By Jerome Burne
Medical Health Journalist
As featured in Food Matters

A Check-up six months ago revealed Denis Vaughan’s prostate cancer was becoming more active. Vaughan, an orchestral conductor and one of the driving forces behind the creation of the National Lottery, has had prostate cancer for 12 years. Because the tumour wasn’t considered aggressive enough for surgery or radiotherapy, his consultant at University College Hospital had agreed on a policy of watchful waiting, while Denis kept it at bay with diet and exercise.

Then, his prostate specific antigen (PSA) score, which measures how active the tumour is, went from 13 to 18.5 ‘and the watching became a bit anxious’. His oncologist wanted him to take drugs or begin radiotherapy, but Vaughan, who is a strong believer in a natural approach to health, preferred to try a treatment offered by his London GP that involved infusing vitamin C into the bloodstream.

He underwent weekly treatment – with up to 75 grams of vitamin C at a time (the recommended daily amount is 60mg). The treatment, which cost £100 a time, appears to have worked – after seven weeks, his PSA dropped back down to 13, a level described as moderately elevated, and he’s back on watchful waiting. His oncologist has said he now doesn’t need to see Vaughan for another year.
It’s an unorthodox approach, but one that seems to be backed up by research published earlier this month, which found that injecting large amounts of vitamin C into laboratory mice with aggressive and hard-to-treat tumours, caused the cancers to shrink by between 41 and 53 per cent.

Hundreds of patients in the UK have already received IVC as a treatment for cancer – without apparent side-effects. Dr Julian Kenyon, a private GP in Harley Street, says: ‘What the American study shows is that when you infuse amounts as high as 4 grams per kilo – the equivalent of around 75 grams for an average adult – vitamin C causes a build up of a chemical called hydrogen peroxide, which destroys the tumour.’
The chief researcher of the American trial, Dr Mark Levine of the American National Institutes of Health, has been investigating vitamin C’s cancer killing abilities for several years. He’s already shown that it’s effective in a test tube and two years ago, he published a report on three patients who were treated for serious and advanced cancers and survived far longer that would normally be expected.

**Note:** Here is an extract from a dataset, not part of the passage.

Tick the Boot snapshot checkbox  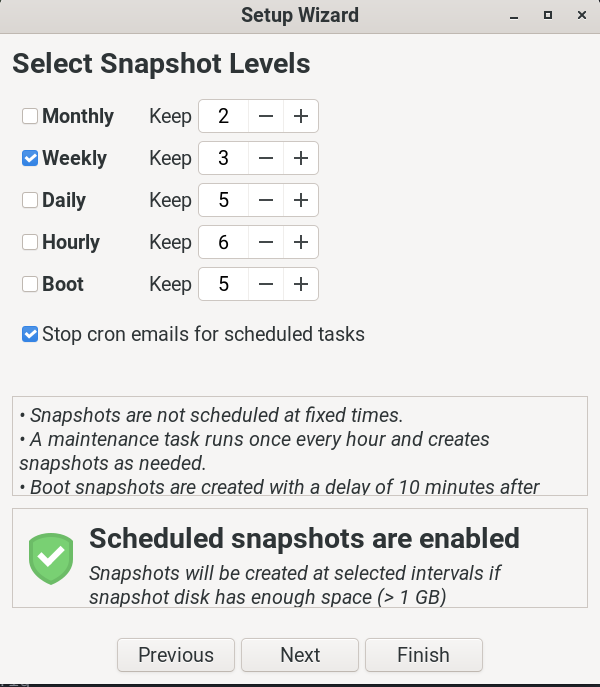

‘We now know that the vitamin C gets into tumours in large amounts and that it kills them by causing a build up of hydrogen peroxide. In fact, vitamin C is hardly a new anti-cancer treatment. It was famously used by double Nobel Prize winner Linus Pauling more than 30 years ago, who found that terminal cancer patients treated with vitamin C lived much longer. However, when his trials were repeated at the prestigious Mayo clinic in America, the researchers found no benefit. Proponents of vitamin C point out the clinic only used oral vitamin C which can work differently.
‘This is just the sort of thing that public money should be spent on,’ says Dr George Lewith, of the University of Southampton, who assesses complementary and alternative medicines for the National Cancer Research Institute. ‘I would be strongly in favour of running a proper clinical trial of IVC as soon as possible.’